Esta forma de pintar rápidamente, sobre el motivo, la naturaleza y los efectos cambiantes del ambiente, llevaba practicándose desde finales del siglo XVIII. Sin embargo, los impresionistas resultaron innovadores en el sentido de que, aunque no pintaban íntegramente sus cuadros al aire libre, consideraban ese momento como el centro del proceso de creación de la obra acabada lo que, para sus predecesores, no era más que un ejercicio, una etapa preparatoria. La importancia que Monet, Sisley y Pissarro le concedían al paisaje reflejaba también un gusto más general. Desde mediados del siglo XIX, en el Salón y en el mercado del arte, el paisaje se afirmaba como el «género moderno», en el espíritu de la época. Chintreuil y Daubigny, pintores de la generación anterior que expusieron en el Salón de 1874, ya estaban recuperando una producción de paisajes en sintonía con la nostalgia del público por el campo y la naturaleza, considerados como eternos e intactos, en una época en la que estaban amenazados por la urbanización y la industrialización.
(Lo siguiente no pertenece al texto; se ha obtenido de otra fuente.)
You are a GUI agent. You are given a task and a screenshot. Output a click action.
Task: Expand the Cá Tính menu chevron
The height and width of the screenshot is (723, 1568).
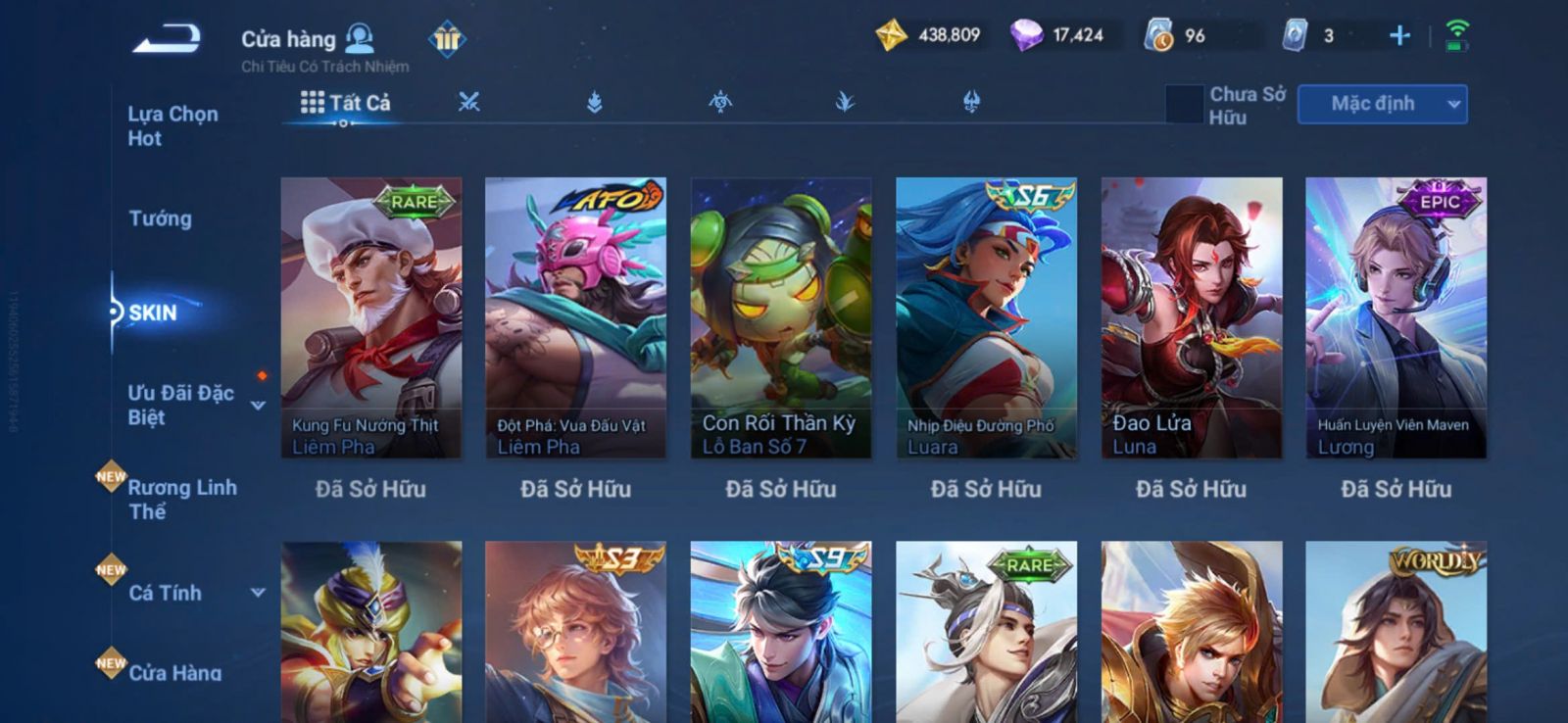258,593
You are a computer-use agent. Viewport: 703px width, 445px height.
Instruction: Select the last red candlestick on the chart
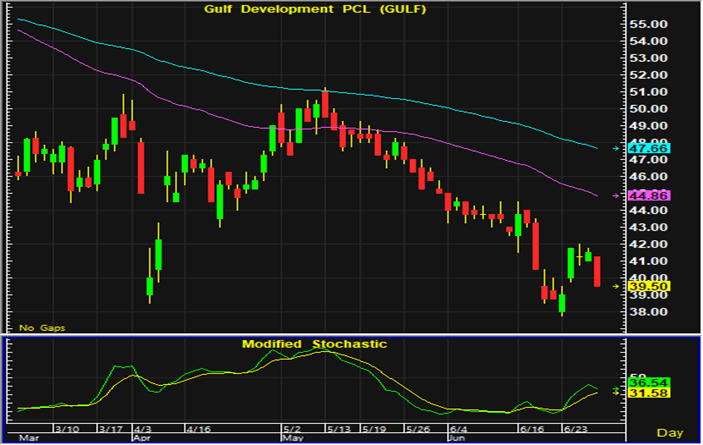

1877: la exposición de los impresionistas

El 4 de abril de 1877, la tercera exposición impresionista abrió sus puertas, gracias a la determinación y a la financiación de Gustave Caillebotte, un miembro recién incorporado, que era a la vez pintor y mecenas. Este evento supuso la continuación de las exposiciones de 1874 y 1876. Aunque desde un punto de vista comercial estas resultaron decepcionantes, establecieron sin embargo la idea de que había surgido un nuevo movimiento. Así, por primera y única vez, los artistas que expusieron en la primavera de 1877 se proclamaron «impresionistas». Incluso publicaron un periódico con este título. En un espacioso piso parisino situado en el 6 rue Le Peletier, se expusieron 245 obras de 18 artistas, entre ellos dos mujeres, Berthe Morisot y la marquesa de Rambures, amiga de Degas.

Por su calidad excepcional y su énfasis en la celebración de la vida moderna, la exposición de 1877 fue quizá la más impresionista de todas. Tras esta, se celebraron otras cinco manifestaciones colectivas hasta 1886, pero ninguna tuvo la fuerza de un manifiesto. Resueltamente opuestos a cualquier teoría y profundamente individualistas, los impresionistas continuaron inventando nuevas formas de ver y de pintar el mundo.